* Exercise directions
Copy the rows again, starting at the line that contains "Open the Data menu" and continuing through the end of the rows, and add -13 to every coordinate in the answers. Leave the pictures out.

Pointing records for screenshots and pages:
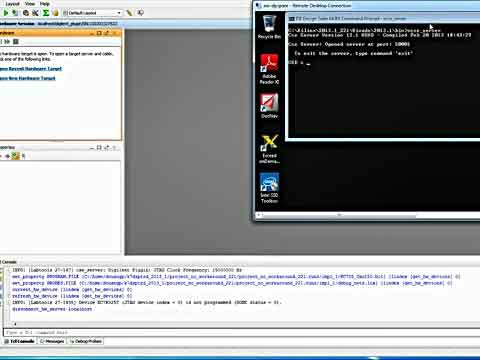Switch to the Debug Probes tab
The width and height of the screenshot is (480, 360).
coord(86,341)
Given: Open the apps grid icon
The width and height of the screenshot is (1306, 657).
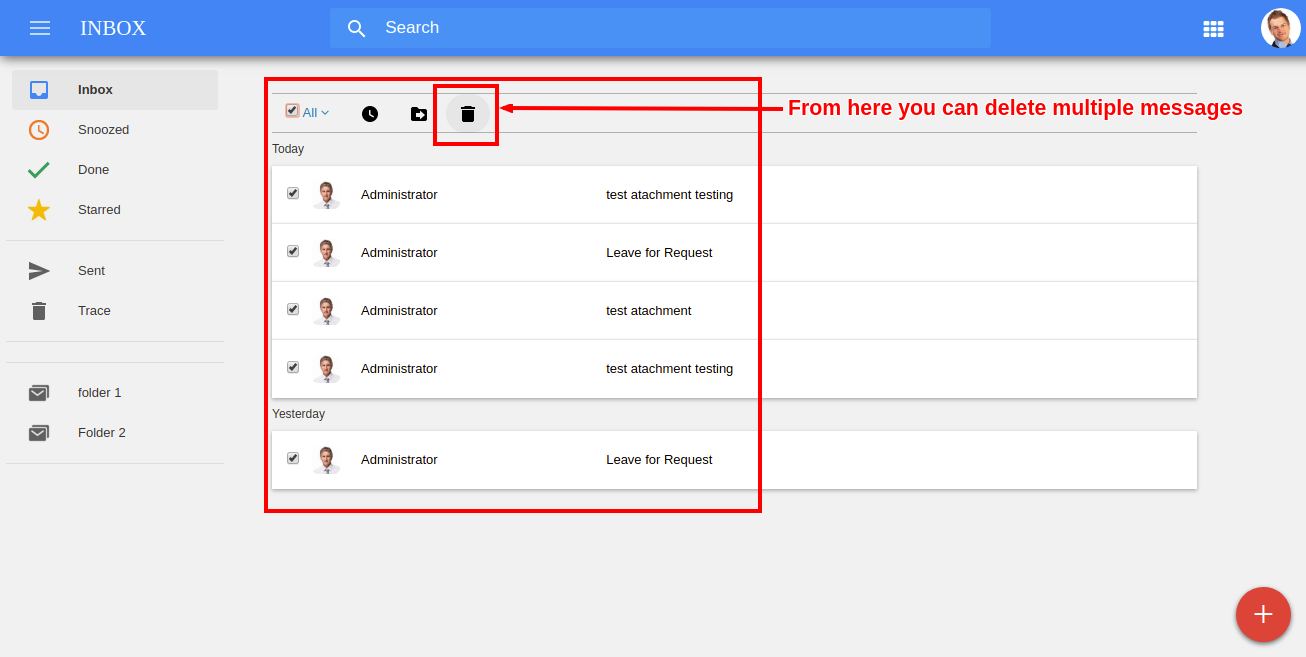Looking at the screenshot, I should [x=1213, y=29].
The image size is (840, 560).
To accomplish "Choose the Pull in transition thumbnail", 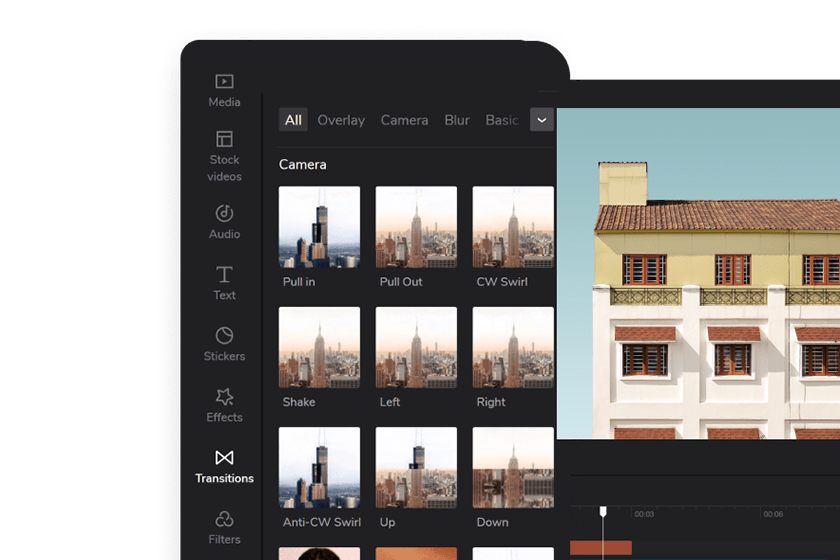I will [319, 227].
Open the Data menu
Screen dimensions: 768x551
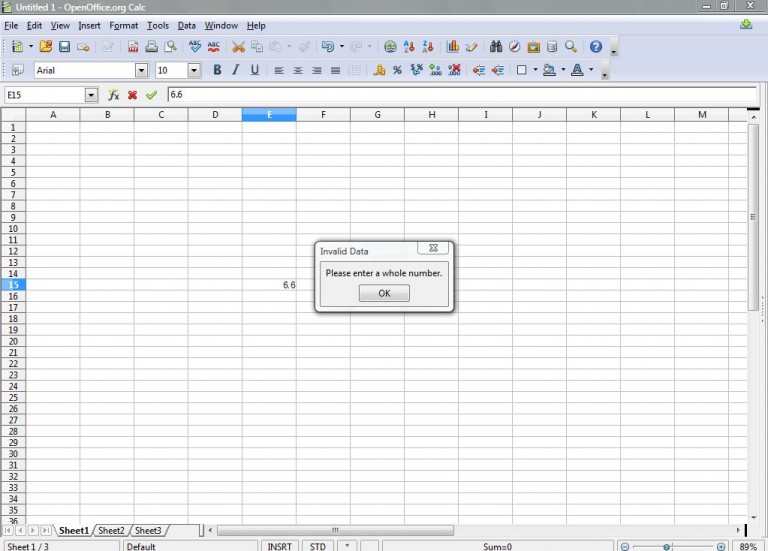187,25
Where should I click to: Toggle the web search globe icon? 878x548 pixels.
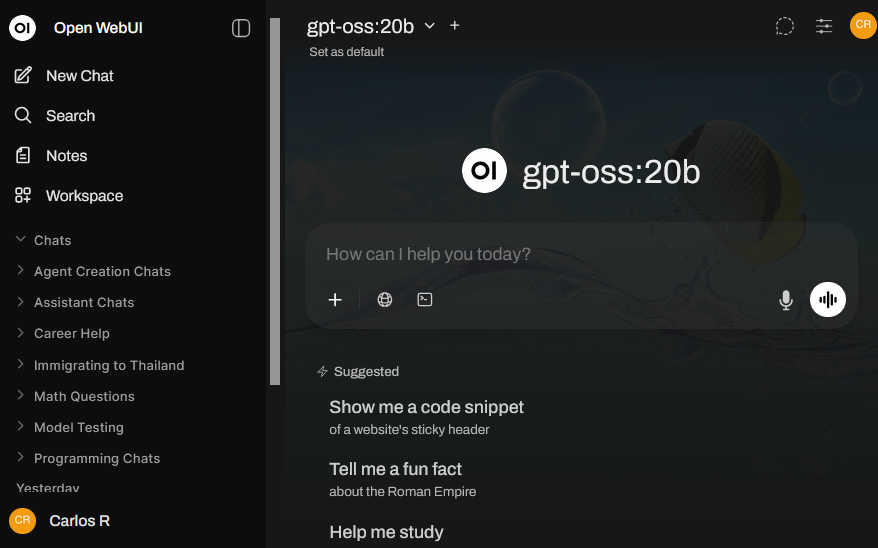coord(385,300)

* Exercise result
Open the Data menu
Screen dimensions: 768x551
174,12
Where should I click to: Toggle the web search globe icon? 878x548 pixels.
coord(372,287)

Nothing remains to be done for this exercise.